> [Task directions] Whenever a picture appears, leave it out while repeating all the other data exactly.

> [Pixel coordinate grounding data]
::::::::::

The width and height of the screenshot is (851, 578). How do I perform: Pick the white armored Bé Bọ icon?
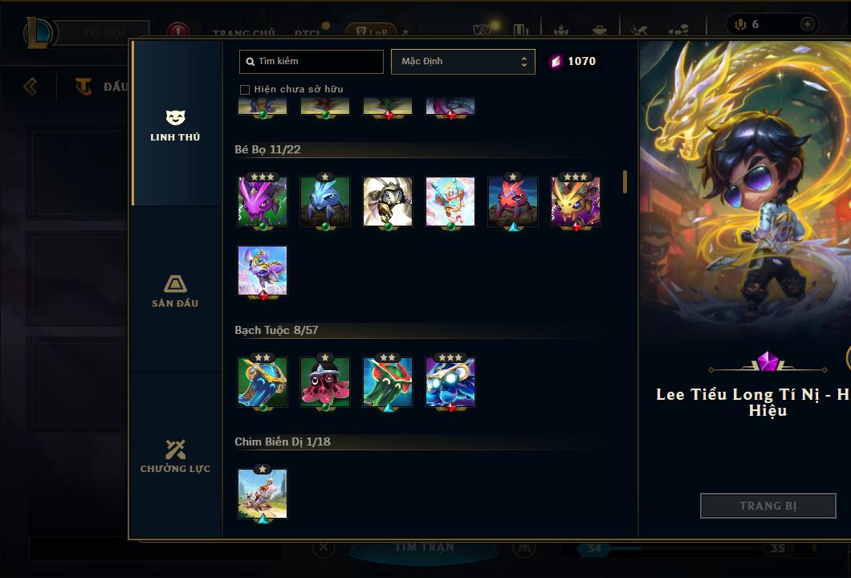pyautogui.click(x=388, y=201)
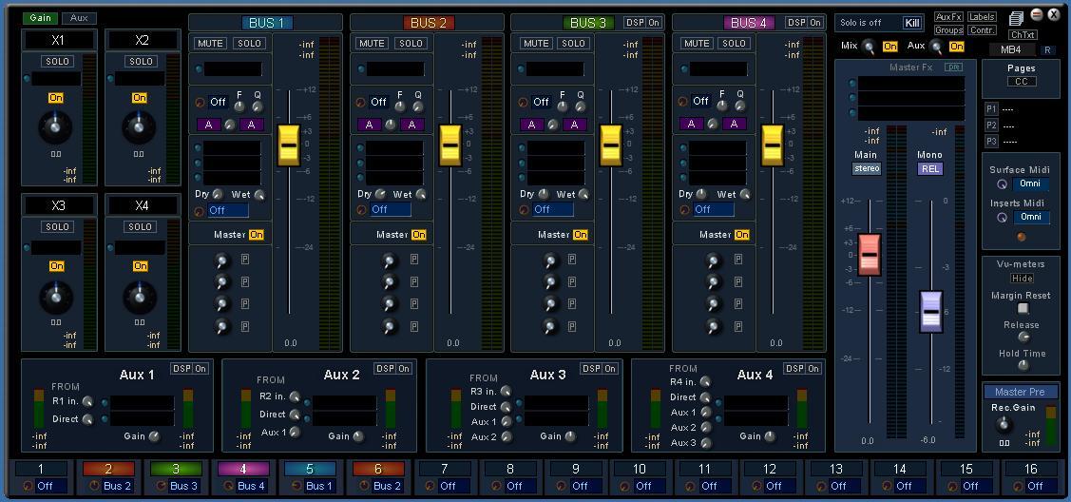Click the Mix knob beside Solo status
1071x502 pixels.
[869, 48]
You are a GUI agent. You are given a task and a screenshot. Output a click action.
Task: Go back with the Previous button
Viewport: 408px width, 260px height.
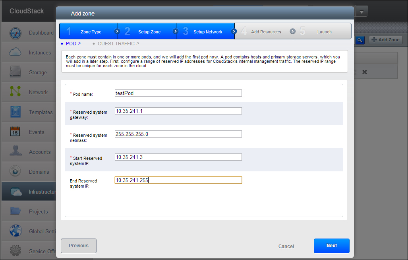click(79, 246)
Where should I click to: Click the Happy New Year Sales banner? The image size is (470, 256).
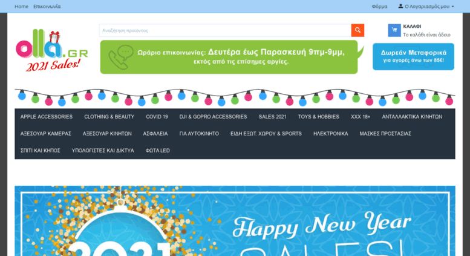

::::::::::

> [Solution to this exercise]
The width and height of the screenshot is (851, 578). How do I perform: Pick the white armored Bé Bọ icon?
pyautogui.click(x=388, y=201)
Click the Mix knob beside Solo status
1071x502 pixels.
[869, 48]
You are a GUI agent. You are given a task and a screenshot. Output a click action.
Task: Go back with the Previous button
Viewport: 408px width, 260px height.
click(79, 246)
Where should I click to: Click the Happy New Year Sales banner? The image size is (470, 256).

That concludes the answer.